Prompt
Please reproduce the records below exactly, omitting any pictures they contain.

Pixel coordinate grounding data
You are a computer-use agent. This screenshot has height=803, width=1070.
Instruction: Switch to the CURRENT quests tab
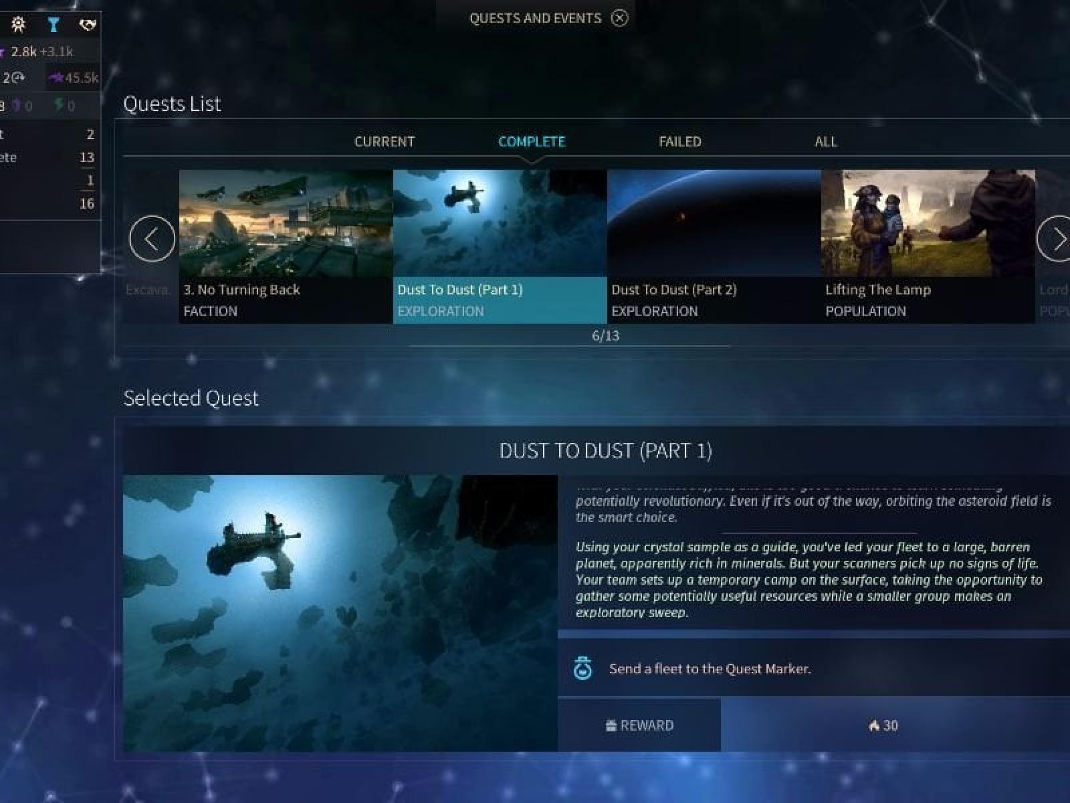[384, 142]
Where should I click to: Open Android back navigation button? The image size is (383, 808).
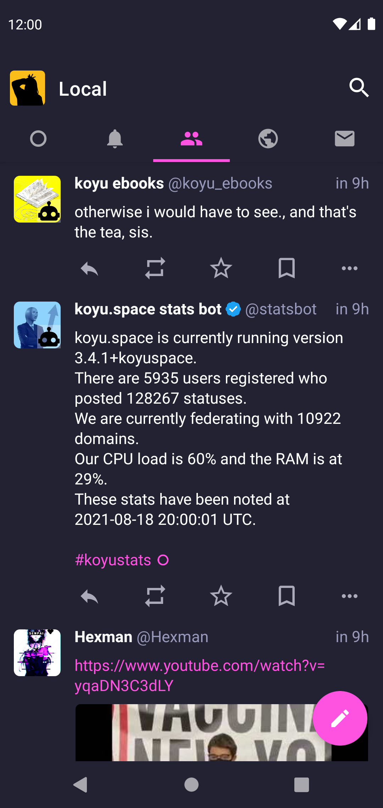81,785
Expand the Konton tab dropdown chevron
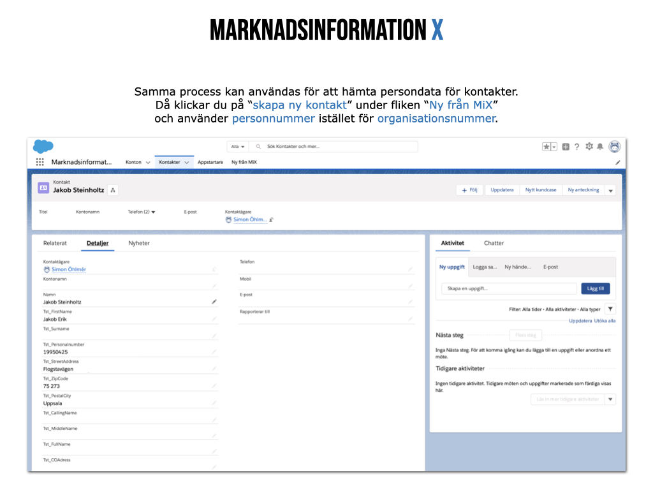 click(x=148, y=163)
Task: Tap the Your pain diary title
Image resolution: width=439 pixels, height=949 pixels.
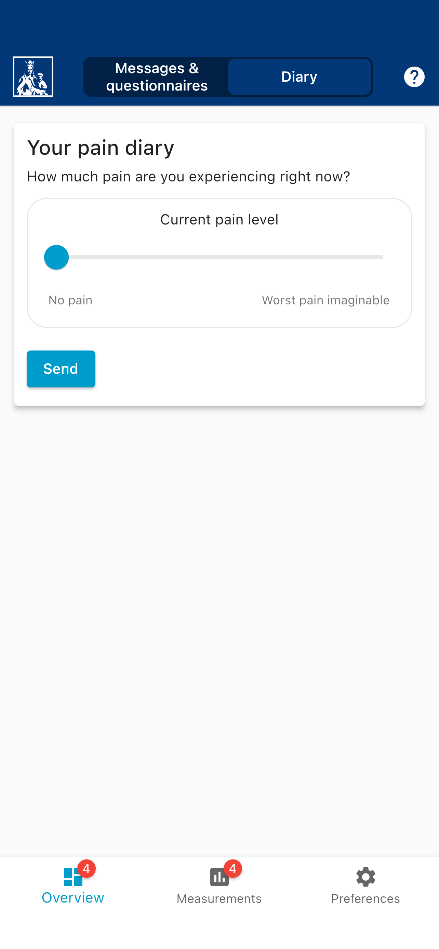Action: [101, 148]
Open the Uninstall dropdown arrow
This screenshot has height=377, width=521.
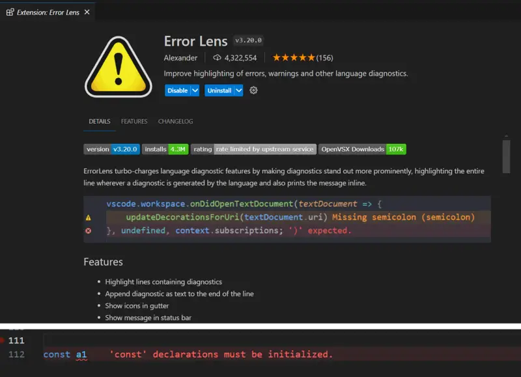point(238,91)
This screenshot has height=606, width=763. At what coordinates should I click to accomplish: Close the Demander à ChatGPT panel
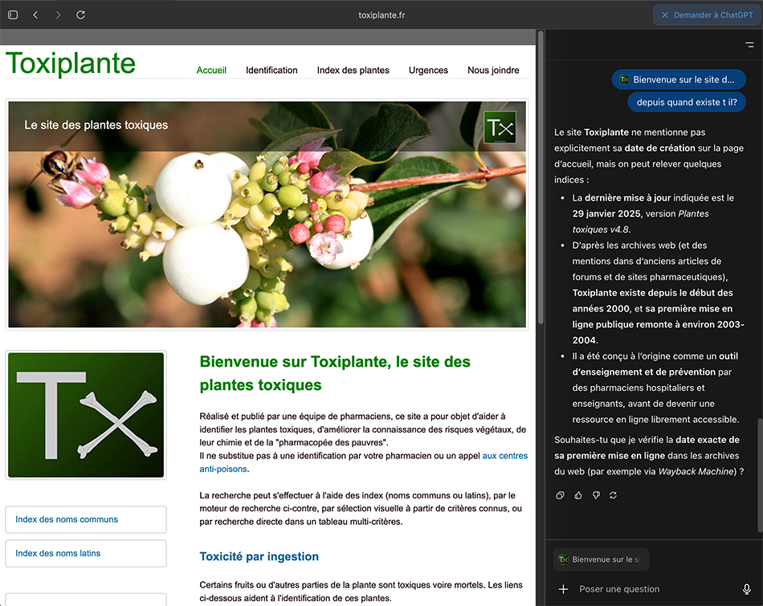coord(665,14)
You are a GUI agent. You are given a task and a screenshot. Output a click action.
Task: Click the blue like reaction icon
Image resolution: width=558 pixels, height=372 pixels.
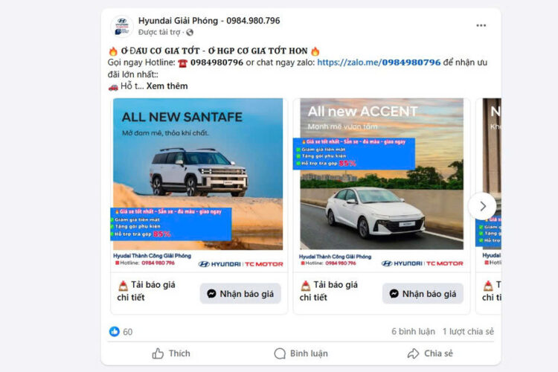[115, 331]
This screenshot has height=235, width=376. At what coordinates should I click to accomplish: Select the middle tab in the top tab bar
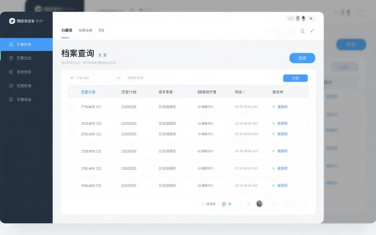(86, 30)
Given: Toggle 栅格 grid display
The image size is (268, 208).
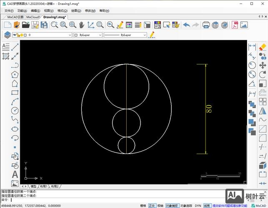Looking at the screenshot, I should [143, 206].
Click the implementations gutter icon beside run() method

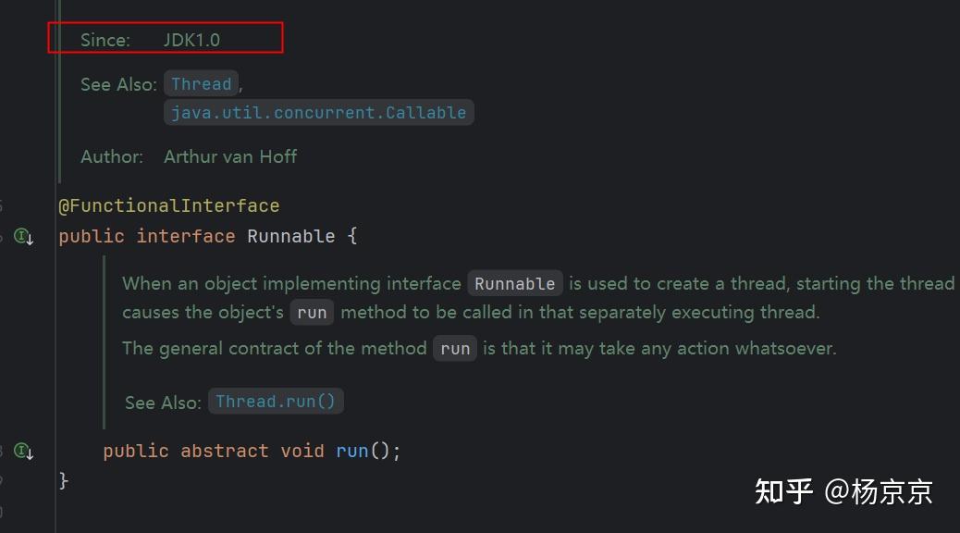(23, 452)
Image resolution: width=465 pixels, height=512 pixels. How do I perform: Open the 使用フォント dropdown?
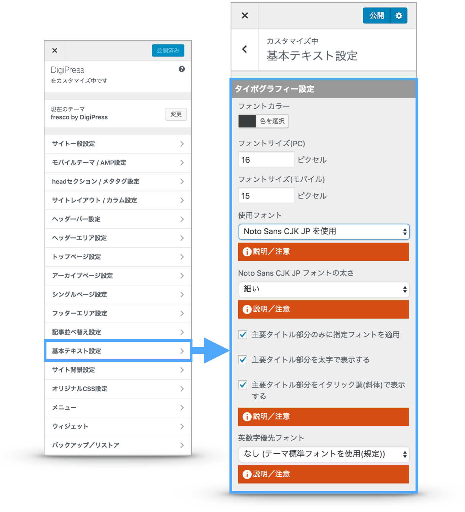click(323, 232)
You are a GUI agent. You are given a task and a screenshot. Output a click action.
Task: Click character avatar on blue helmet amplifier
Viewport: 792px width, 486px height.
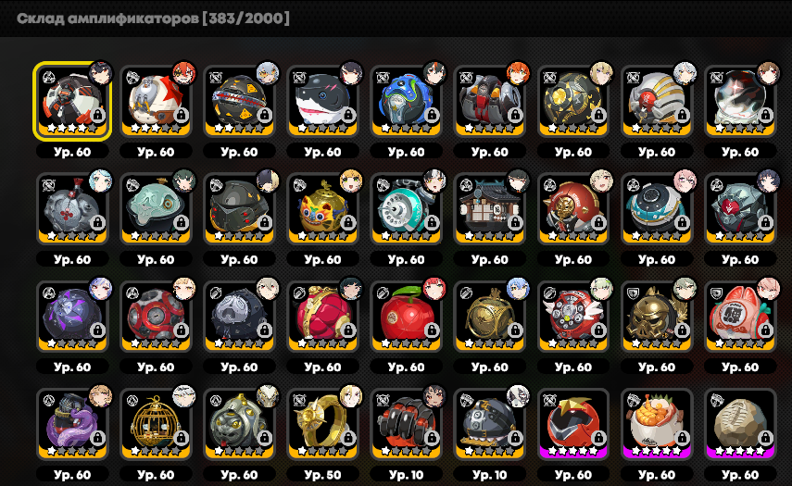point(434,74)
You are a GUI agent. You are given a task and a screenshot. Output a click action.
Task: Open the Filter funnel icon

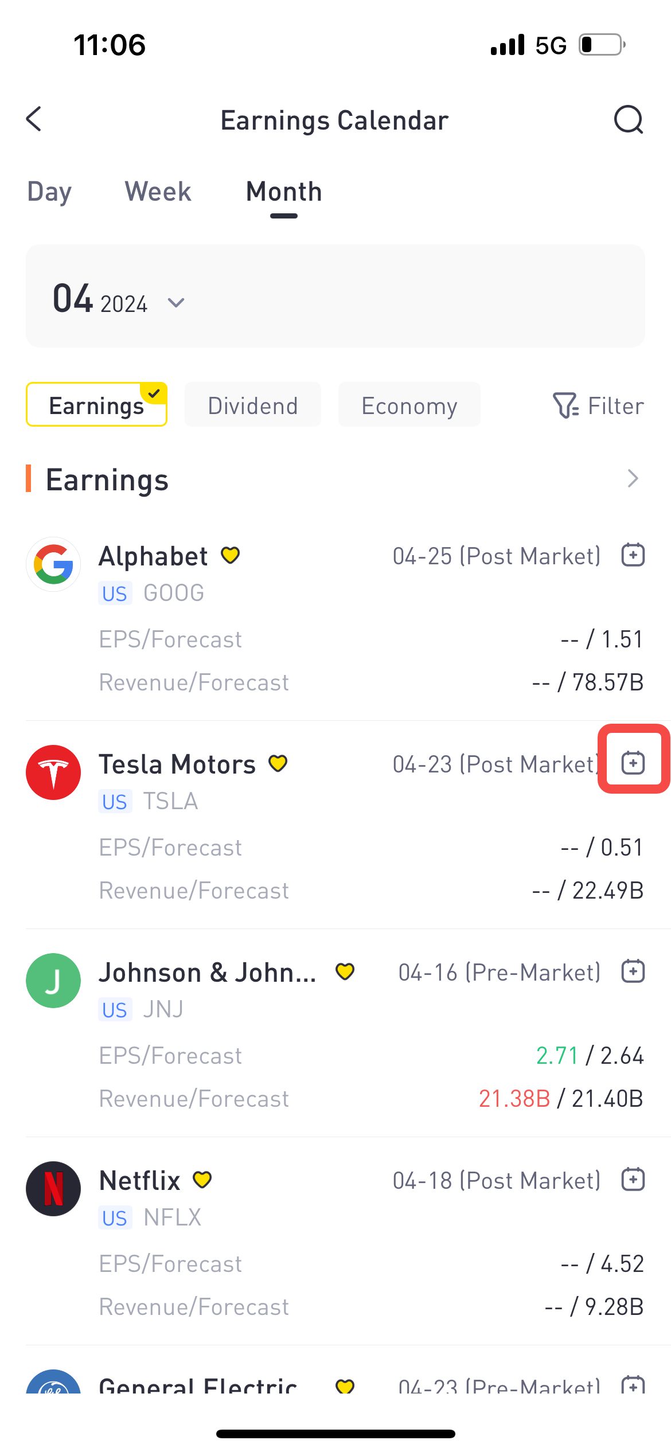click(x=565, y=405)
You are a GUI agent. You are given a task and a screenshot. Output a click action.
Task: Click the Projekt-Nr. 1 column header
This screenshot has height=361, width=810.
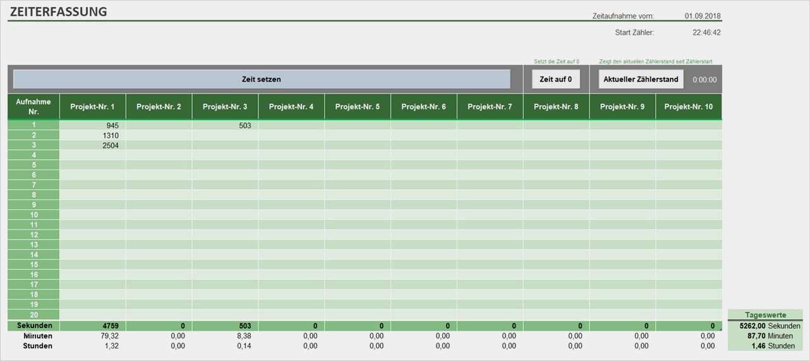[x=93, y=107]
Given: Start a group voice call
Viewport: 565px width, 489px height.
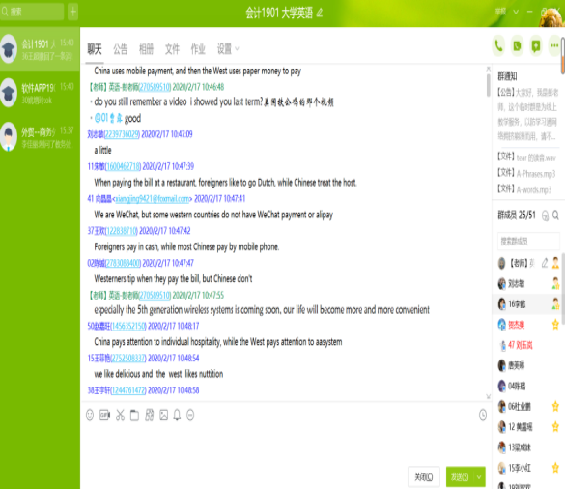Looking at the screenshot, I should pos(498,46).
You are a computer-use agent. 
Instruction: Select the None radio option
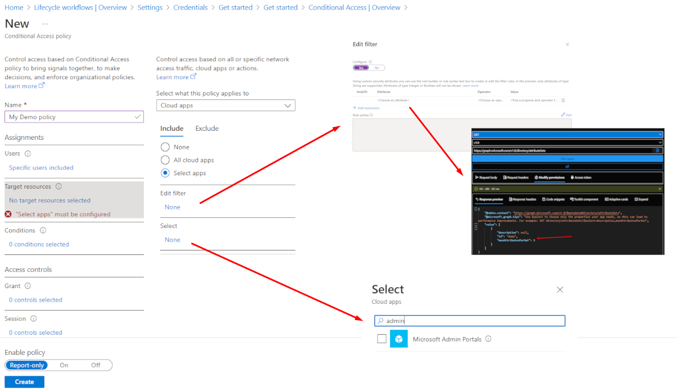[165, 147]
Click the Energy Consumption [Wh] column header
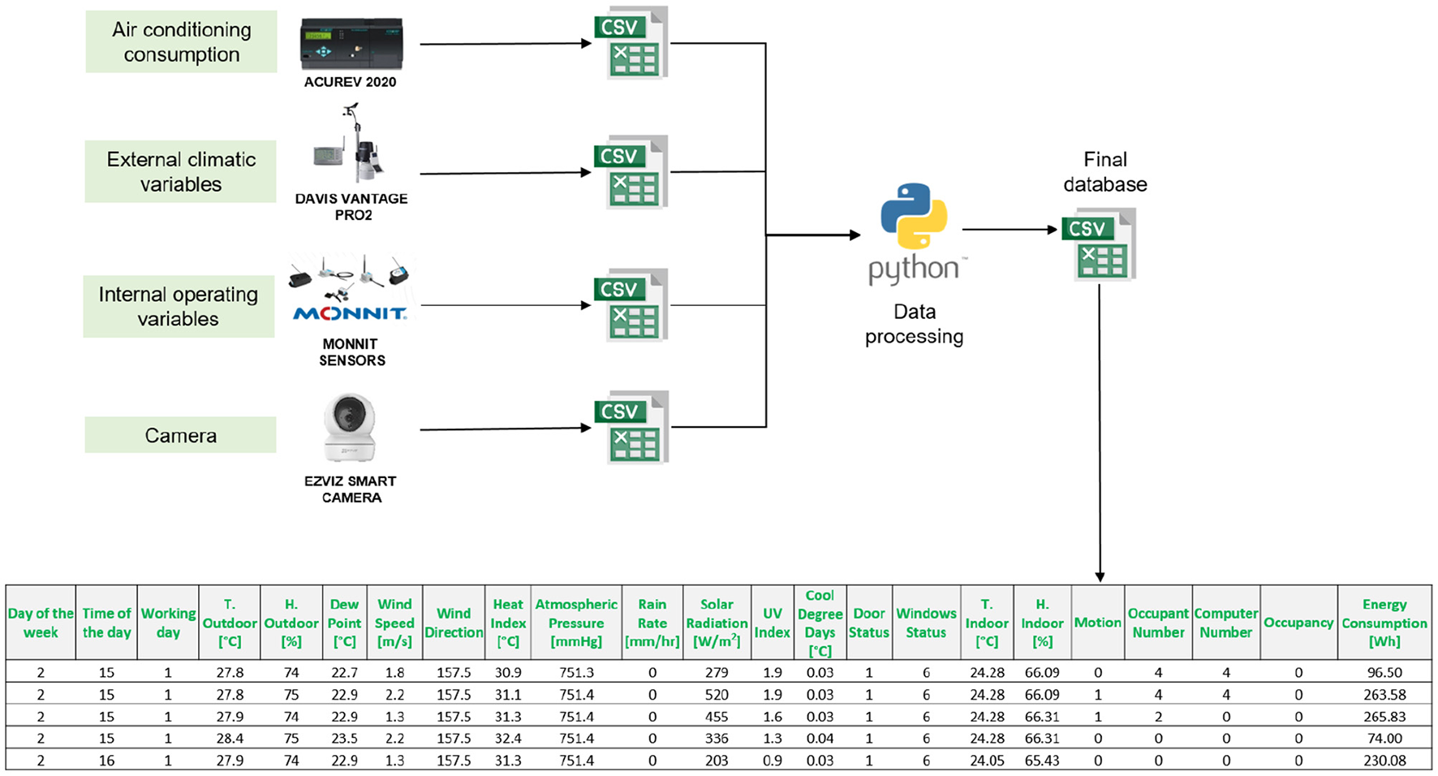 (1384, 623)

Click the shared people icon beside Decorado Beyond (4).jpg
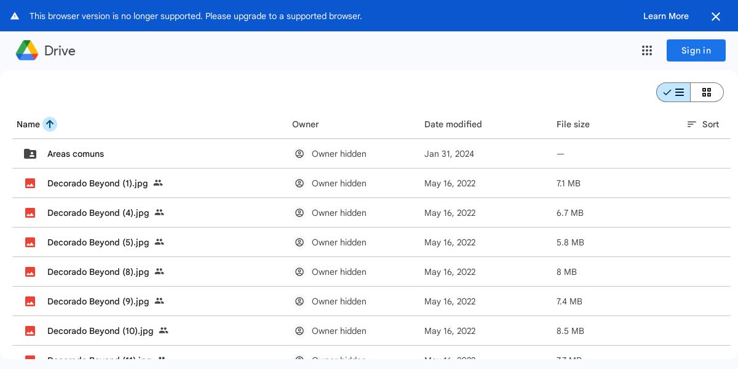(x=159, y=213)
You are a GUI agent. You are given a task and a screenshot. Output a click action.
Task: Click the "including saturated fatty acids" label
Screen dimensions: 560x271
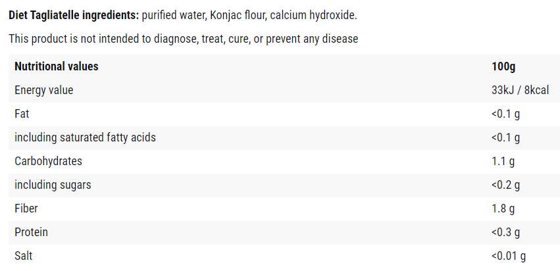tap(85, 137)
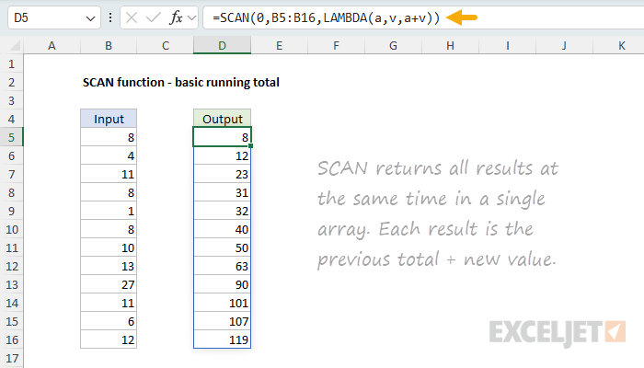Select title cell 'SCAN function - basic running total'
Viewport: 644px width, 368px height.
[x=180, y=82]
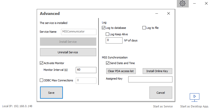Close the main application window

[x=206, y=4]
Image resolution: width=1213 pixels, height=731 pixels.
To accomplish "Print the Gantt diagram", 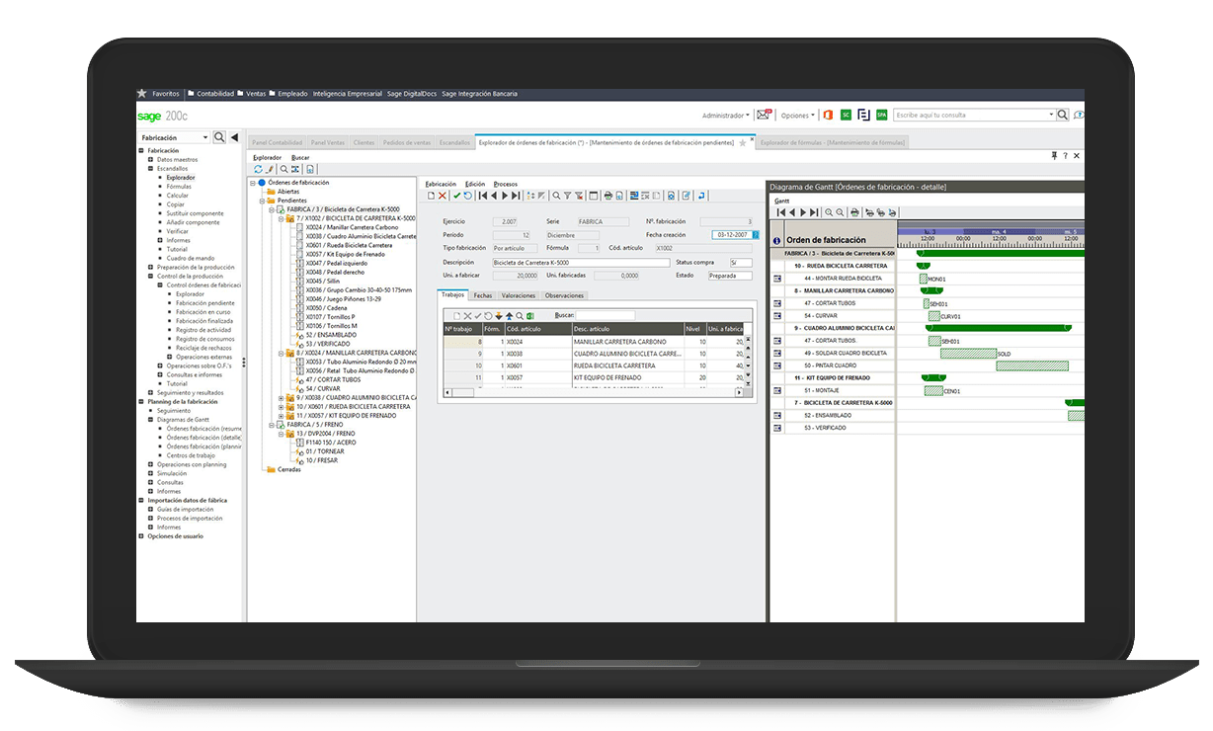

Answer box
You are a computer-use agent. This screenshot has height=803, width=1070.
Instruction: Switch to the CURRENT quests tab
[384, 142]
Where should I click to: Open Android back navigation button? The image size is (383, 808).
81,785
Expand the Konton tab dropdown chevron
 click(x=148, y=163)
Task: Tap the Your pain diary title
Image resolution: width=439 pixels, height=949 pixels.
Action: [101, 148]
Open the Uninstall dropdown arrow
This screenshot has height=377, width=521.
point(238,91)
This screenshot has height=606, width=763. At what coordinates should I click to accomplish: Close the Demander à ChatGPT panel
coord(665,14)
You are a GUI agent. You are given a task and a screenshot. Output a click action.
Task: Click the blue like reaction icon
Image resolution: width=558 pixels, height=372 pixels.
[115, 331]
This screenshot has height=235, width=376. At what coordinates should I click to accomplish: Select the middle tab in the top tab bar
(86, 30)
Given: Toggle 栅格 grid display
The image size is (268, 208).
Looking at the screenshot, I should [143, 206].
Click the implementations gutter icon beside run() method

(23, 452)
Image resolution: width=465 pixels, height=512 pixels. How do I perform: Open the 使用フォント dropdown?
click(323, 232)
You are a GUI agent. You are given a task and a screenshot. Output a click action.
Task: Click character avatar on blue helmet amplifier
Viewport: 792px width, 486px height.
point(434,74)
You are a GUI agent. You are given a task and a screenshot. Output a click action.
Task: Open the Filter funnel icon

click(x=565, y=405)
You are a GUI agent. You are given a task and a screenshot. Output a click action.
Task: Click the Projekt-Nr. 1 column header
This screenshot has height=361, width=810.
[x=93, y=107]
Given: Start a group voice call
Viewport: 565px width, 489px height.
Looking at the screenshot, I should pos(498,46).
You are a computer-use agent. 
Instruction: Select the None radio option
[165, 147]
Click the Energy Consumption [Wh] column header
 (1384, 623)

Click the shared people icon beside Decorado Beyond (4).jpg
(x=159, y=213)
You are a GUI agent. You are given a task and a screenshot. Output a click action.
Task: Click the "including saturated fatty acids" label
Screen dimensions: 560x271
tap(85, 137)
Select title cell 'SCAN function - basic running total'
Viewport: 644px width, 368px height.
[x=180, y=82]
Close the main application window

[x=206, y=4]
Image resolution: width=1213 pixels, height=731 pixels.
To accomplish "Print the Gantt diagram", 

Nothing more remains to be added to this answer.